» Task objective: Search each line of the data for the word "will"; copy every line where it is found.

» Data provided:
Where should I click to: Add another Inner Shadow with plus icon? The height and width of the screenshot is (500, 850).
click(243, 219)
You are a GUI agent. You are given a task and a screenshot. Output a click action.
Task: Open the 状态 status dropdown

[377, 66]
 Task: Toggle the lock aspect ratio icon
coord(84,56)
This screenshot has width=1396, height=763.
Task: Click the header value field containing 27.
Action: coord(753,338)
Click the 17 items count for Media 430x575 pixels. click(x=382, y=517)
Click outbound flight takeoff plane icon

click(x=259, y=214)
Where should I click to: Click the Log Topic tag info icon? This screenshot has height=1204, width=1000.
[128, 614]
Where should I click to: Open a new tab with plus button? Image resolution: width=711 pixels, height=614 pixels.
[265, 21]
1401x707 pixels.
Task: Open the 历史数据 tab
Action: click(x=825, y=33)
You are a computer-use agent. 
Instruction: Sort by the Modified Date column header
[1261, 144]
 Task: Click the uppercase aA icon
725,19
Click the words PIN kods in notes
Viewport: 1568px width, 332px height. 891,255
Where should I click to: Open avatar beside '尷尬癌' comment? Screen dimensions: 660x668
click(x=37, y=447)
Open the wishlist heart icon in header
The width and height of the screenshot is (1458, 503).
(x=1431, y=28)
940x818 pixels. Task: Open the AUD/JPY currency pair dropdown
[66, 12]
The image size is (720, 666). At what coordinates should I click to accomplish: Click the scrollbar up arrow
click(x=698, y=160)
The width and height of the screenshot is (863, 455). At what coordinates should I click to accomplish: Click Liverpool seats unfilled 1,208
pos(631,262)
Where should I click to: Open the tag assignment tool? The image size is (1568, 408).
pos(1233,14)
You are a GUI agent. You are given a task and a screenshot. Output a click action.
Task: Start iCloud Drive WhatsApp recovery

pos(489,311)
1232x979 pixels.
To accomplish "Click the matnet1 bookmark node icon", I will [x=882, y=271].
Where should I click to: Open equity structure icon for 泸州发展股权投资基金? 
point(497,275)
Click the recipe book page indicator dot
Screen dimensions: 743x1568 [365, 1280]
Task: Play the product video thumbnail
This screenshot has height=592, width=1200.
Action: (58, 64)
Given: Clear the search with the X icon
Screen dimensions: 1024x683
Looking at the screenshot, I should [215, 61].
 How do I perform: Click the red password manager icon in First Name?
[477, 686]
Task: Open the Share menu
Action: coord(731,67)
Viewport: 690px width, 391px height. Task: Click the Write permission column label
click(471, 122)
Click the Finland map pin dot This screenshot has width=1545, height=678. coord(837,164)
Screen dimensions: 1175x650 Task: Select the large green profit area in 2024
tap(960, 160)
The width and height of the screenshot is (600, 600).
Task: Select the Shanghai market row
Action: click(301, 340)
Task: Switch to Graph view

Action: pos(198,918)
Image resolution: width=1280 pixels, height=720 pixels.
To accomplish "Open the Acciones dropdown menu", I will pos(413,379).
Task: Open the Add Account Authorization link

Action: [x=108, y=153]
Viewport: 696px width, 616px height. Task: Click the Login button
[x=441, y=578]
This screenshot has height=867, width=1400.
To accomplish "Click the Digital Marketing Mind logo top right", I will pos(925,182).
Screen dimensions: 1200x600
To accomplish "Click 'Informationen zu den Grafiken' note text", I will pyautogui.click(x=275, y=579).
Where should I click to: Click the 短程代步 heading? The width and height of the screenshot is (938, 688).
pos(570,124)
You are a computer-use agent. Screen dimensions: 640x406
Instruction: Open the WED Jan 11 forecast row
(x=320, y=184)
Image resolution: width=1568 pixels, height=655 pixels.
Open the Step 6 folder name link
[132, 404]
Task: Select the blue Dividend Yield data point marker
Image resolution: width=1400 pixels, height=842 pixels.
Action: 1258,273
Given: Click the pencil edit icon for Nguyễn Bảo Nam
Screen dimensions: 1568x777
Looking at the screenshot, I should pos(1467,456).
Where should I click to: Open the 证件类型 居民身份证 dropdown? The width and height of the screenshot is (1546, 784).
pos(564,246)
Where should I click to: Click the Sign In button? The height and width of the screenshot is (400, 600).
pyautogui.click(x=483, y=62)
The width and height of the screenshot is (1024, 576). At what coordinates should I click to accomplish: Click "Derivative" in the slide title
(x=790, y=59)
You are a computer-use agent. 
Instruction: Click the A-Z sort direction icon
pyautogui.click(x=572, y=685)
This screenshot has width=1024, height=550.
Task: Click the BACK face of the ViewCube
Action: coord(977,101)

» Task result:
To accomplish "Click the matnet1 bookmark node icon", I will [x=882, y=271].
To accomplish "Open the Acciones dropdown menu", I will pos(413,379).
To accomplish "Click the Digital Marketing Mind logo top right", I will pos(925,182).
To accomplish "Click 'Informationen zu den Grafiken' note text", I will pyautogui.click(x=275, y=579).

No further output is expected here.